Requirement ▸
Quote the passage on Remezcla below in full, word for word.

Excerpted text ▸
(begin)

Remezcla is an American media company focusing on the Latin American cultural sphere. It serves the millennial market.

History 
The brand was founded by Claire Frisbie, Andrew Herrera and Nuria Net in 2006, had no outside funding; it first received external funding in 2017, from the Hemisphere Media Group, which was used to "aggressively" expand its video content production. It is operated by members of its own demographic, young Latinos. Its Editor-in-chief is Andrea Gompf, who encountered the brand as a magazine when it emerged in 2008. In 2018, Gompf said that she "fell in love with its fresh voice and perspective" immediately, as it was the first publication she felt represented her as a U.S.-born Latina. She then emailed the company asking for a job when it was still a recommendations newsletter and culture blog. It launched a revamped website in 2014 and moved to a full time headquarters in Bushwick, Brooklyn with 35 employees in 2016.

(end)

Data section ▸
(begin)

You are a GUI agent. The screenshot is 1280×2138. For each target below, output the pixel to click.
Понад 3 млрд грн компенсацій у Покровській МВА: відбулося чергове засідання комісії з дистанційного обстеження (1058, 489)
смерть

(end)

Answer below ▸
Remezcla is an American media company focusing on the Latin American cultural sphere. It serves the millennial market.

History 
The brand was founded by Claire Frisbie, Andrew Herrera and Nuria Net in 2006, had no outside funding; it first received external funding in 2017, from the Hemisphere Media Group, which was used to "aggressively" expand its video content production. It is operated by members of its own demographic, young Latinos. Its Editor-in-chief is Andrea Gompf, who encountered the brand as a magazine when it emerged in 2008. In 2018, Gompf said that she "fell in love with its fresh voice and perspective" immediately, as it was the first publication she felt represented her as a U.S.-born Latina. She then emailed the company asking for a job when it was still a recommendations newsletter and culture blog. It launched a revamped website in 2014 and moved to a full time headquarters in Bushwick, Brooklyn with 35 employees in 2016.